Sometimes referred to as the collaborative generation, millennials became the largest share of the U.S. workforce in 2015. With more than one-in-three American workers now 18- to 34-years old, there is a growing realization that businesses can't continue to operate in a strictly top-down manner if they expect to retain talent.
Consider that, in a 2014 survey, 57 percent of workers chose a "highly collaborative environment” when asked what features they would include in their ideal work environment -- remarkably surpassing both working remotely (54 percent) and exposure to the latest technologies (44 percent).
Given the push to renovate outmoded hierarchies, here are my best practices for turning a conventionally managed business into a collaborative environment.
1. Assess whether your current culture is collaborative.
If the culture isn't conducive to a collaborative environment, it doesn't matter how many round tables you put in the office or how many team-building activities you do, the culture will not be collaborative. Consider whether people are encouraged to interact with each other. Are they paired up as teams on projects? Is the performance review system set up to pit people against each other or work collaboratively? If the former, then change the review system. Consider a mentoring system or buddy system where colleagues are paired up on projects or committees. Is delegation and partnering properly rewarded? Are opportunities for collaboration provided or are people expected to be individual contributors at all times? Are team successes shared and celebrated?

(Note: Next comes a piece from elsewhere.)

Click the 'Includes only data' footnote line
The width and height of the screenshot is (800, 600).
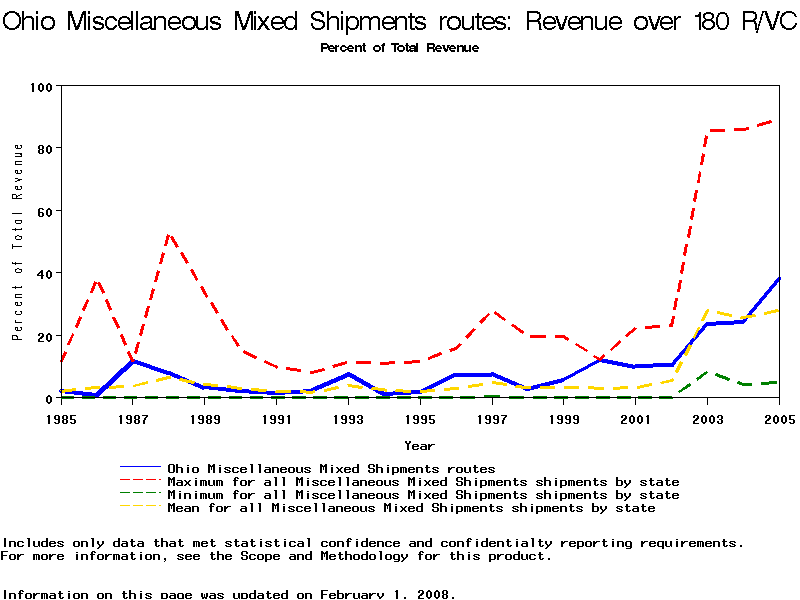coord(372,543)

Assessing your current culture and what can be done to make it more collaborative is the best place to start.
2. Identify the collaborators and weed out the obstructers.
If you don't have the right personalities on the team, collaboration is not going to work. Are the personalities in the organization out for themselves or comfortable working as part of the team? If the latter—and they believe in personal accountability—the team is on a collaborative path. A good clue is how well they can delegate or partner with others on the team. Outliers may become more collaborative with a bit of coaching. If, after clear expectations have been set and coaching has been provided, appropriate delegation or partnering with colleagues is not happening, however, then you definitely have an obstructer on the team. Let them go or “manage them out” and they will leave on their own. They will pollute any collaborative culture you are trying to build.
3. Maintain an airy workspace, but be flexible with work styles.
Does the office consist of a lot of walls and doors? It's popular now to create airy workspaces where everything is out in the open. These environments can promote collaboration naturally, but it's important to recognize that people have different work styles based on their roles. Create cozier spaces that allow for group discussions or one-on-ones. A mixed space acknowledges different work styles. Ask your team to provide input as well. People know how they like to work but often don’t think about expressing it until a work style they don’t like is forced upon them. Avoid waiting for that moment. Observe your team members naturally and try out some different work environments with furnishings, room configurations, floor layouts and more to figure out what works best.
4. Use technology to foster collaboration.
The right technology can help foster collaboration. On the flip side, not having the right tools hinders collaboration. Traditional law firms have this problem. You need to eliminate roadblocks, incorporating messaging platforms and telecommunication tools that make transferring files across a company easy. As for managing remote teams, I favor deploying video conferencing software. For collaborating with colleagues in distant offices, try to mimic an in-person experience as much as possible. Building relationships among team members by letting them see each other's faces—even if they're on a screen— can help form mutual bonds of trust.
5. Implement a feedback loop.
Without built-in feedback, you might as well be collaborating in the dark. When I think about working in a collaborative environment in my own businesses, it's really about figuring out what works and what doesn't . It's important to deconstruct the process so you can replicate what was successful or identify where a breakdown occurred. Examine scenarios in which collaboration worked beautifully- perhaps it was on a major deal or case? How did that success come about? Then look at scenarios in which it didn’t work well. What went wrong? Was there a lack of communication, too many people involved, lack of the right technology or an obstructer personality? Once you have this information, tweak the process so that it leads to more successful results going forward.
The bottom line.
Building a collaborative environment isn't just about rearranging some desks or going on a retreat together. There must be a thoughtful, sustained and concerted effort to create a culture that's conducive to collaboration; otherwise, creating a collaborative environment is just a bunch of talk. It is essential to assess what's working and whether people are learning or being mentored, and to implement a feedback loop as well as utilize technology to foster collaboration. By following these key steps, workplaces will create the kind of collaborative environment that employees are seeking and that produces meaningful results.